La paperasserie en ligne de mire alors que l’UE veut un accord de l’OMC
La Commission européenne pousse pour obtenir un accord de l’Organisation mondiale du commerce (OMC) qui réduirait la quantité de paperasserie dans les échanges commerciaux et augmenterait les recettes dans le monde de plus 30 milliards d’euros. Deux tiers de ces montants seraient destinés aux pays en développement.
La Commission européenne pousse pour obtenir un accord de l’Organisation mondiale du commerce (OMC) qui réduirait la quantité de paperasserie dans les échanges commerciaux et augmenterait les recettes dans le monde de plus 30 milliards d’euros. Deux tiers de ces montants seraient destinés aux pays en développement.
Le commissaire européen en charge du développement, Andris Piebalgs, et celui en charge du commerce, Karel De Gucht, se sont mobilisés afin de garantir la conclusion d'un accord de l'OMC sur la facilitation des échanges, dans le cadre d'une action internationale qui vise à accroître la contribution du commerce au développement, a annoncé la Commission européenne le 8 mars.
Le soutien de l'UE répond aux demandes d'aide des pays les moins avancés (PMA) qui veulent tirer parti de cet accord, susceptible d'être conclu lors de la 9e conférence ministérielle de l'OMC à Bali en décembre.
En moyenne, dans les pays de l’Organisation de coopération et de développement économiques (OCDE), cinq documents sont exigés au passage de la douane tandis que le dédouanement des marchandises dure dix jours et coûte environ 735 € par conteneur.
En revanche, les pays africains exigent en moyenne deux fois plus de documents et il leur faut jusqu’à 35 jours pour le dédouanement des exportations et 44 jours pour celui des importations, le coût moyen par conteneur s’élevant respectivement pour ces deux types de transactions à 1 285 € et 1 535 €. L’OCDE estime qu’une réduction de 1 % des coûts des opérations commerciales se traduirait par des gains de revenus mondiaux s’élevant à plus de 40 milliards de dollars (30,75 milliards d'euros), dont 65 % bénéficieraient aux pays en développement.
Des hommes d'affaires ont déclaré à EURACTIV que la corruption entravait le commerce dans de nombreux pays en développement.
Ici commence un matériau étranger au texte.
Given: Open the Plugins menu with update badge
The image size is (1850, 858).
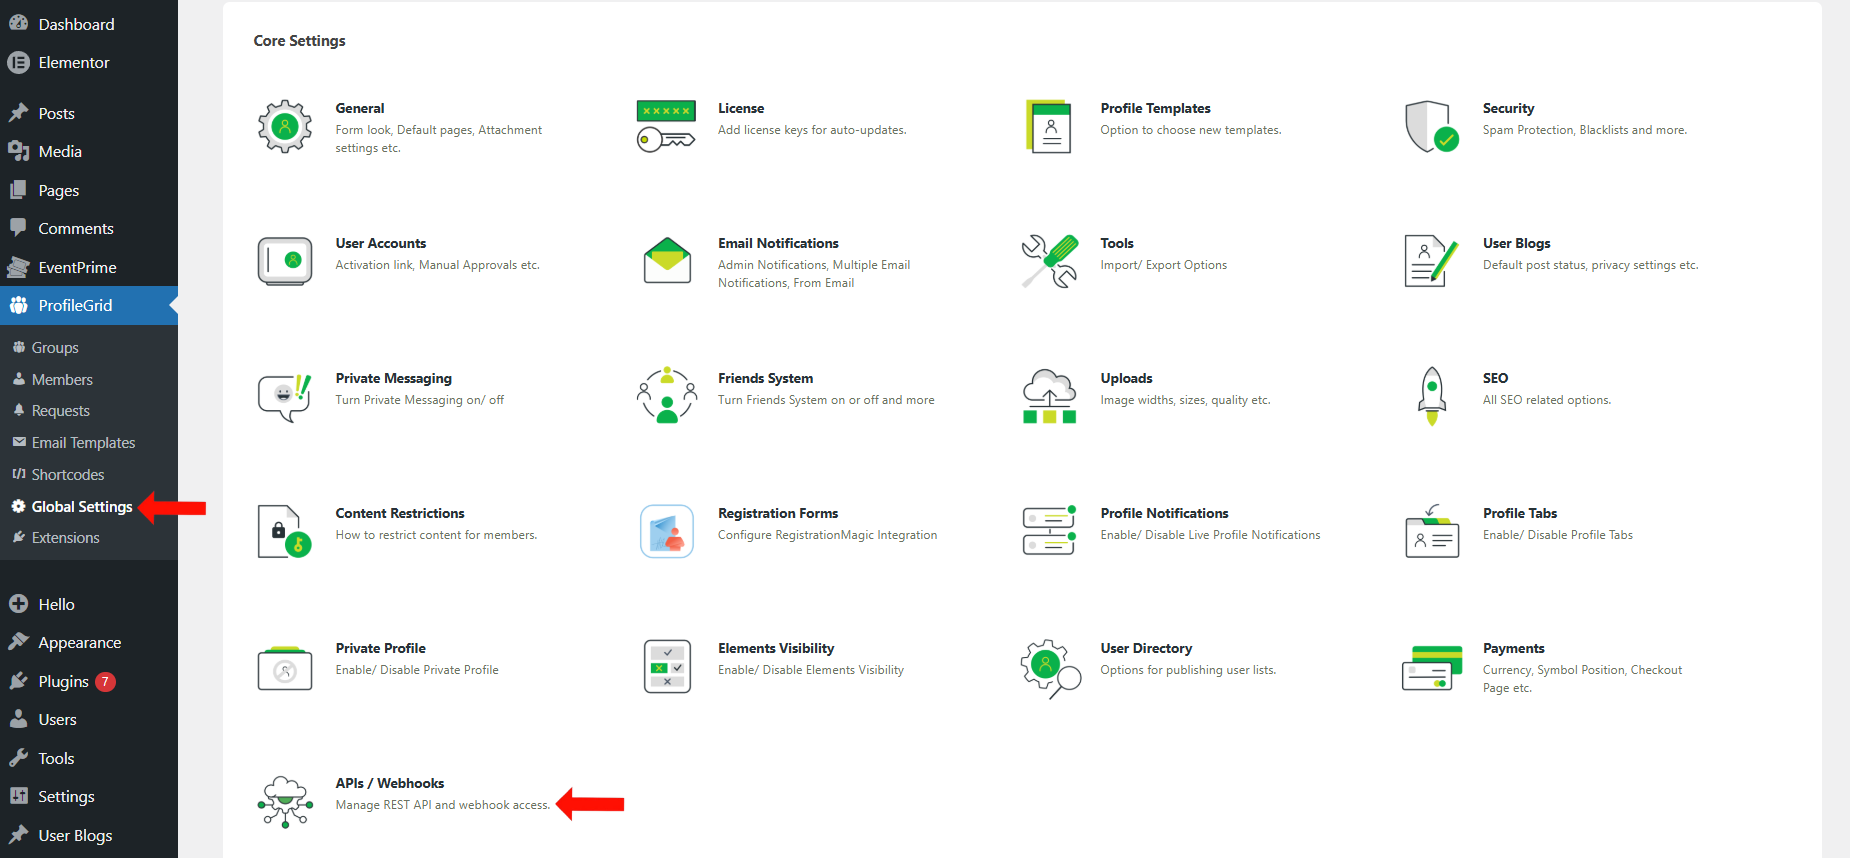Looking at the screenshot, I should [64, 682].
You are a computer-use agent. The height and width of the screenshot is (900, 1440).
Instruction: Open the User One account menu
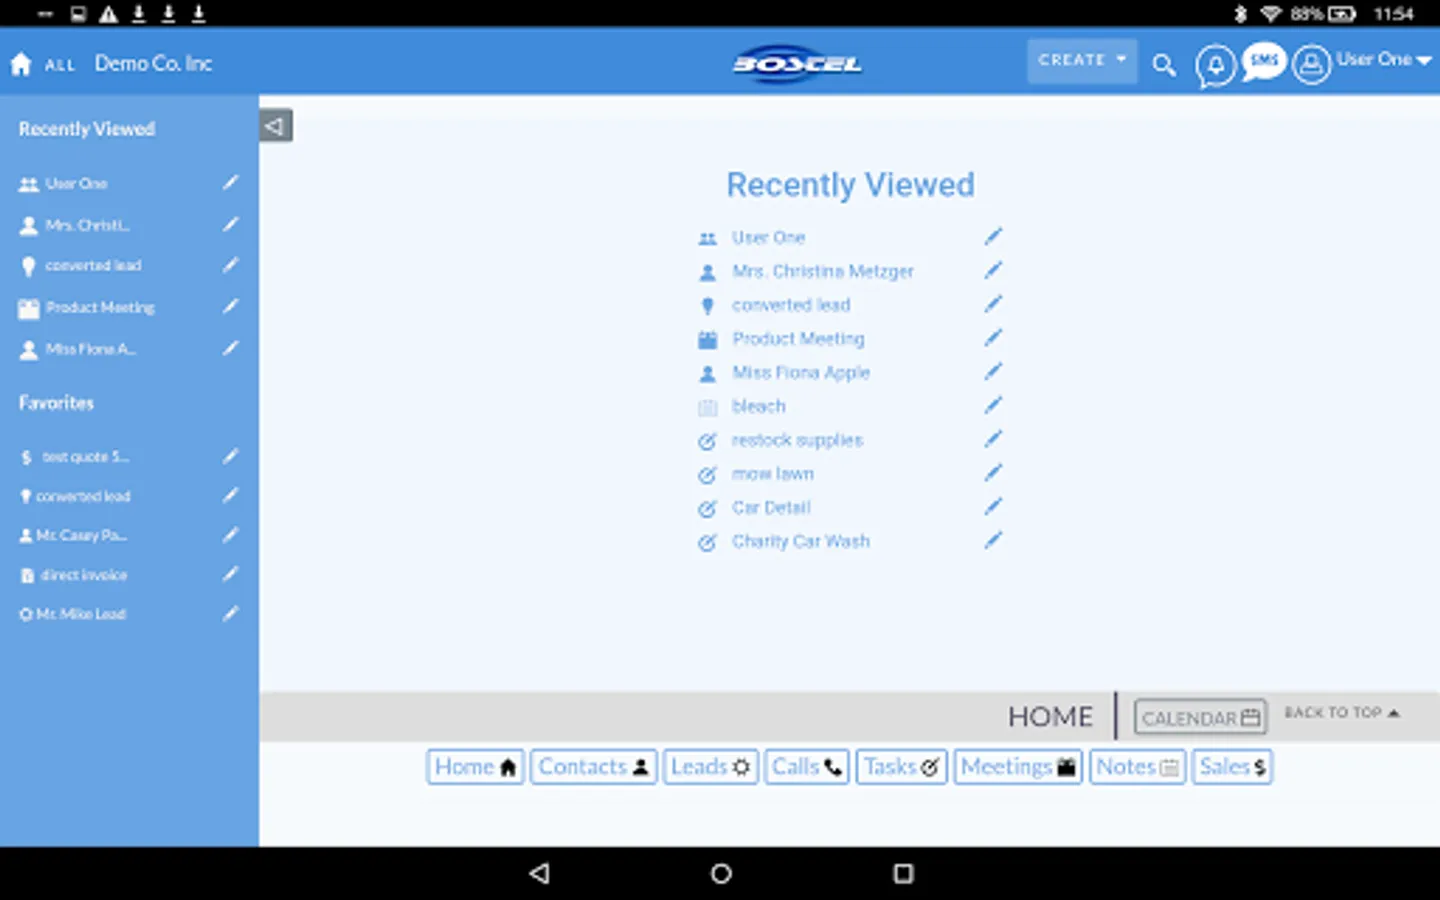(x=1380, y=59)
Un commerçant étranger engagera généralement une entreprise locale de transport de fret qui paie des pots-de-vin pour chaque tampon obtenu.
L'obtention d'un accord au sein de l'OMC sur la facilitation du commerce enverrait un signal puissant sur la force du système commercial multilatéral et sa capacité à produire des résultats tangibles pour la communauté internationale, aurait déclaré le commissaire en charge du commerce, Karel De Gucht.
« Faciliter les échanges, c’est améliorer les procédures douanières, alléger les contraintes administratives, lutter contre la corruption et réduire les coûts supportés par les entreprises. Réduire de seulement 1 % le coût des opérations commerciales augmenterait de plus de 30 milliards d’euros le revenu mondial et deux tiers de cette somme iraient aux pays en développement », a indiqué M. De Gucht.
Le commissaire européen en charge du développement, Andris Piebalgs, a ajouté que des échanges plus faciles et moins coûteux aideraient les pays en développement à s'intégrer plus efficacement dans les systèmes commerciaux régionaux et mondiaux.
« J’invite donc nos partenaires à élaborer des plans de facilitation des échanges comportant des demandes de soutien claires, précises et ciblées. Dans le cadre de ses engagements globaux en faveur de l’aide au commerce, l’Union européenne est prête à apporter sa part et à fournir un soutien constant et substantiel à la facilitation des échanges », a-t-il déclaré.
« La facilitation des échanges » se traduit par des mesures destinées à simplifier, à moderniser et à harmoniser l'importation de marchandises, ainsi qu’à améliorer le recouvrement des taxes aux frontières et les procédures d'exportation et de transit, notamment les exigences douanières. Une simplification des règles, la normalisation et la réduction du nombre de formulaires douaniers et l'informatisation font partie des mesures éventuelles. L'accord de l'OMC sur la facilitation du commerce créerait un cadre réglementaire international pour des réformes.
L'UE espère qu'un tel accord pourra être adopté lors de la 9e conférence ministérielle de l'OMC qui aura lieu à Bali (Indonésie) du 3 au 6 décembre 2013.